While I haven't tried it, it seems reasonable that you might be able to extend this further into 3D by considering a 3D point and a tetrahedron instead of a triangle. You could just pick a vertex A, and then take the 3 edge vectors that extend from that vertex, call then u, v, and w. Then you'd find the ratios a, b, and c along each edge vector (instead of s and t) using similar derivation to the above.

6. Valentine says:

return (r <= 1 && t <= 1 && r + t <= 1);

can be replaced by

return (r + t <= 1);

because r and t are both >=0.

Nice post!

7. Valentine says:

And correct "piont" to "point" and "> 0" to ">= 0" in comment 🙂

8. Reza Nourai says:

Thanks for catching the spelling error 🙂

Yes, you're right. Since each are positive and we show their sum <= 1, we don't need to verify that r & t are individually <= 1. I've updated the post to reflect that.

Thanks!

9. Logic says:

I wrote a complete article about point in triangle test. It shows the barycentric, parametric and dot product based methods.

Then it deals with the accuracy problem occuring when a point lies exactly on one edge (with examples). Finally it exposes a complete new method based on point to edge distance.

totologic.blogspot.fr/…/accurate-point-in-triangle-test.html

Enjoy !

10. Reza Nourai says:

Nice article!
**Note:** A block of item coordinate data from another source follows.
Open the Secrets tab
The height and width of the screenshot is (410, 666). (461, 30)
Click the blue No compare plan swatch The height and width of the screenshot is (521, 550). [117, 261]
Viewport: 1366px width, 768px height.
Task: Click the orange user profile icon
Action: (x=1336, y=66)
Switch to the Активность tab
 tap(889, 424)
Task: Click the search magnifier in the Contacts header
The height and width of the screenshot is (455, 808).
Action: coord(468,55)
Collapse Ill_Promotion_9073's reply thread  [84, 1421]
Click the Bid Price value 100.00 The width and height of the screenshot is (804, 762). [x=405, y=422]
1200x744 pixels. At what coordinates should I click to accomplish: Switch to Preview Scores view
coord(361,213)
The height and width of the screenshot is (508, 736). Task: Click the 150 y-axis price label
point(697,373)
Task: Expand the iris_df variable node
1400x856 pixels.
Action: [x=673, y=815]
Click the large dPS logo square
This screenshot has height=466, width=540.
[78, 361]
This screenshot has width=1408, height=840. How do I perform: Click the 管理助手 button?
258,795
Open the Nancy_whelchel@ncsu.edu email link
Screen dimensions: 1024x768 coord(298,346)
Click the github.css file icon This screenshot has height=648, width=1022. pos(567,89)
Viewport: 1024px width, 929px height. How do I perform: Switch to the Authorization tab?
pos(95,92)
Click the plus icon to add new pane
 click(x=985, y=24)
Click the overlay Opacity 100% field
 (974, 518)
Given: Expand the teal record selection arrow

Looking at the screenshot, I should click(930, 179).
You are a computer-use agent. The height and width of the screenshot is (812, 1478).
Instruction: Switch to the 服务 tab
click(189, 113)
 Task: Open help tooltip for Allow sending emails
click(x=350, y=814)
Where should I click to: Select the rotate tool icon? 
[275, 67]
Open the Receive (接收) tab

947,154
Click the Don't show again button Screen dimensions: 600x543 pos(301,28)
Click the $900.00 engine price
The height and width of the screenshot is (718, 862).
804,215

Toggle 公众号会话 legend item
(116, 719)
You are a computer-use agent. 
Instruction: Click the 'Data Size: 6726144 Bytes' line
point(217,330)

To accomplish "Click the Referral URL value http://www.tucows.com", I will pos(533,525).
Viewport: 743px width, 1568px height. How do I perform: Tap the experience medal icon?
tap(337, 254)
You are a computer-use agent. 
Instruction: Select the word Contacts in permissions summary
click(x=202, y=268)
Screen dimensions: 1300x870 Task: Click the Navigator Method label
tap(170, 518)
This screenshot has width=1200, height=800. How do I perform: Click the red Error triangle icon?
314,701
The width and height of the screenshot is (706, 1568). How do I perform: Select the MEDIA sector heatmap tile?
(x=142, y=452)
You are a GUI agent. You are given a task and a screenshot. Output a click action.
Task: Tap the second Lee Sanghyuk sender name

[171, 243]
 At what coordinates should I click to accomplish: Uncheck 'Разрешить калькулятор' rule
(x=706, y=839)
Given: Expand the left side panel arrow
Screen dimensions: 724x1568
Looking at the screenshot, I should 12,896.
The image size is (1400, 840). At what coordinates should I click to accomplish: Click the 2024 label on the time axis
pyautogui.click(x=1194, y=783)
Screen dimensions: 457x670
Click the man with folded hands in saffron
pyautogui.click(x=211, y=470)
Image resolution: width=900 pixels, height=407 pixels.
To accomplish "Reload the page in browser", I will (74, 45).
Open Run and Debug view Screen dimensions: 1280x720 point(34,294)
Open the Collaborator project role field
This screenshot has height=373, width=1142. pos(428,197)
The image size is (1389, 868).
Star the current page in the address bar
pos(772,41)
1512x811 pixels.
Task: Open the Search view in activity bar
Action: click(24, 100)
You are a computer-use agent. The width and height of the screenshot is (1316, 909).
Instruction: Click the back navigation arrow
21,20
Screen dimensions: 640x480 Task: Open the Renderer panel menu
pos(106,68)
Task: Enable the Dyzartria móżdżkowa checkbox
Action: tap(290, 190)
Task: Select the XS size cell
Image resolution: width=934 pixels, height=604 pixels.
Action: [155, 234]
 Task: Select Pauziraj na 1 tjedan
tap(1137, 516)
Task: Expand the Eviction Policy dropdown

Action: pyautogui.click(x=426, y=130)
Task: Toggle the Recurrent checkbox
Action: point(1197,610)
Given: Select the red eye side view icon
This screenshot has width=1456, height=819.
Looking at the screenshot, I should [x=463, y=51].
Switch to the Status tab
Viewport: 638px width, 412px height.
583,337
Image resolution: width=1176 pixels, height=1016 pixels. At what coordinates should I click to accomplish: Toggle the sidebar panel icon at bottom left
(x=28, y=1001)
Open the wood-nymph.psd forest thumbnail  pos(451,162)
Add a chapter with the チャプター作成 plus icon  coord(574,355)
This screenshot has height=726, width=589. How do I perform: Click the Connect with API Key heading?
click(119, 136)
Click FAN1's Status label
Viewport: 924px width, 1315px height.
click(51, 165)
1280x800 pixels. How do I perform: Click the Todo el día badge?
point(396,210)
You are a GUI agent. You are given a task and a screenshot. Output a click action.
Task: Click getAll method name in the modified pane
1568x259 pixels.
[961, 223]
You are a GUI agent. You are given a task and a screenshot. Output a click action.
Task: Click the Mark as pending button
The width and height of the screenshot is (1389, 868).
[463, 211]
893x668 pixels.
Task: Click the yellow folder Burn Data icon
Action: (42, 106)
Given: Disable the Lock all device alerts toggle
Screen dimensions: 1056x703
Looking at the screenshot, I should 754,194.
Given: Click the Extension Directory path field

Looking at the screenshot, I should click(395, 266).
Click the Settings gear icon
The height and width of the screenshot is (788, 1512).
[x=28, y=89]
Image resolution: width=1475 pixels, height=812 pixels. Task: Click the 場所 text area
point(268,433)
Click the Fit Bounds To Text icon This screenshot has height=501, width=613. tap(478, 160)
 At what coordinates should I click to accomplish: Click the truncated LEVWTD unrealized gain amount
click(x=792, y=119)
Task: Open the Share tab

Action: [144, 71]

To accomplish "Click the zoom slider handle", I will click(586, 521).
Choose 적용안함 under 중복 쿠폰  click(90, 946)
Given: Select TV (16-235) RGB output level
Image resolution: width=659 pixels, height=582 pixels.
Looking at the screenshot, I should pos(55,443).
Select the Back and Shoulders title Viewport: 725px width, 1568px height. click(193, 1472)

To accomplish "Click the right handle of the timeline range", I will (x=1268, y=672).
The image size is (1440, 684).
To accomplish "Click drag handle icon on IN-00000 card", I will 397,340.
I like the real world examples of accuracy problems.

11. Michael Riegger says:

Great article, thanks for writing this.

12. Aprill says:

In C programming problem. if you have a triangle ABC where A(1,3), B(5,2), C(4,4), and if you have a point D(2,3). Write a program that will tell if the point D is inside, outside, or edge of a triangle.
could you help me this?

13. Aprill says:

In C programming problem. if you have a triangle ABC where A(1,3), B(5,2), C(4,4), and if you have a point D(2,3). Write a program that will tell if the point D is inside, outside, or edge of a triangle.